Caribana (Toronto Caribbean Carnival)
Participants at annual Caribana Parade July 30, 2011 in Toronto.
Caribana Parade
Participants in Caribana Parade on July 14 - August 2, 2009, in Toronto.
Caribana Parade
Participants at annual Caribana Parade in Toronto. The Caribana Parade celebrated its 44th anniversary in 2011.

This shift is reflected in the fact that documentation and research on immigrants from France specifically was plentiful up until the 1980s. Nowadays, however, nearly all this material is written about French FOLS immigrants as a whole.

The ever more cosmopolitan face of these communities makes social integration, belonging and cohesion more complex. At times, migrants confine themselves to their ethnic ties and maintain few relationships with other francophone immigrants and fewer still with Acadians, Franco-Ontarians and Quebecers. At the other end of the spectrum, rural and regional communities — which generally have too small a population and have the capacity to welcome more people — receive fewer new arrivals, owing to a lack of jobs or visibility. Public policies sometimes lag behind the needs on the ground.

Recent Immigrants and Maintenance of the French Language

At present, a large proportion of francophone immigrants in Toronto and Vancouver send their children to English school. As it turns out, English attracts even francophones. Still, French-language school attendance is the best way to foster integration into the French-Canadian community. English, bilingual and pluralist schools are facing a dilemma, which sociologist Monica Heller summarizes as follows:

Benefitting from the contribution of new groups (e.g. immigrants, Quebecers, anglophones, bilinguals, etc.) while not losing sight of the main objective: maintaining and promoting the French language and culture.

In contemporary pedagogy, the student is viewed as an intermediary between their parents and the history, culture and political demands of the host francophone community. The establishment of a “renewed culture” among youth remains a work in progress. In fact, parents do not have the time to get involved in the community, and immigrants identify very little with it. As a result, a slight majority of Toronto and Vancouver youth with francophone immigrant roots assimilate into the anglophone majority. By contrast, those who live in smaller communities or in cities that are more francophone assimilate much less.

The incoming stream of francophone immigrants is essential for the maintenance of French in Canada, and communities have very much reoriented their nationalist discourse to promote integration of diversity in a local and global Francophonie. However, that stream has still not managed to put the brakes on the slow decline in francophones’ proportional weight in Canada (which dropped from 26 per cent in 1961 to 21 per cent in 2016).

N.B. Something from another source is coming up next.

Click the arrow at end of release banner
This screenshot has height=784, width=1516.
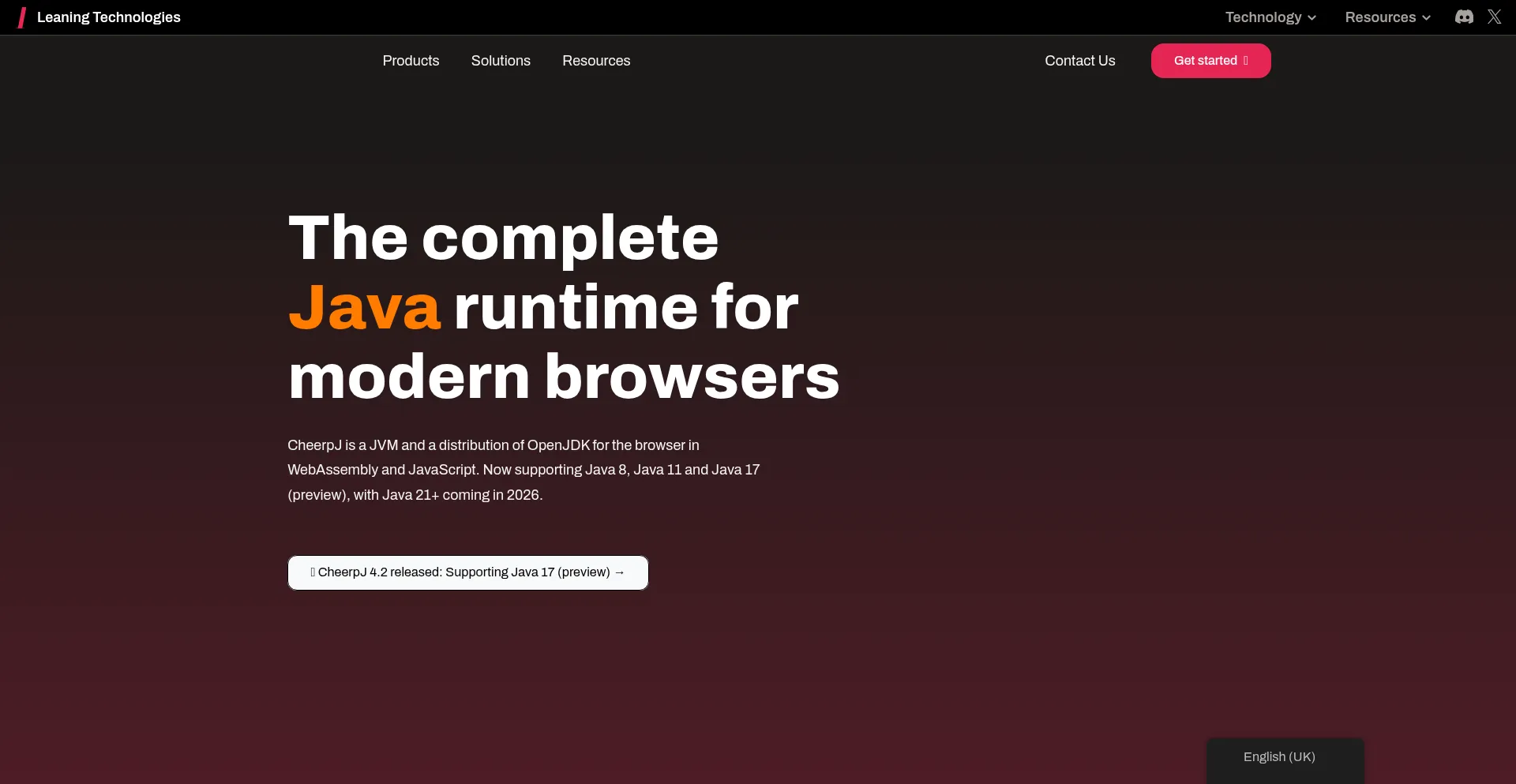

During the decade from 2005 to 2014, 85 per cent of francophone immigrants settled in Quebec, clustering in the environment best suited to receive them. This disadvantaged francophone communities in minority settings, which need more such immigrants to counter the effects of assimilation.

Today, most francophone immigrants still come from France, closely followed (and sometimes slightly overtaken) by those from Haiti. The Democratic Republic of Congo, Lebanon, Cameroon, Côte d’Ivoire, Senegal and Guinea are also emerging sources for francophone immigration in Canada.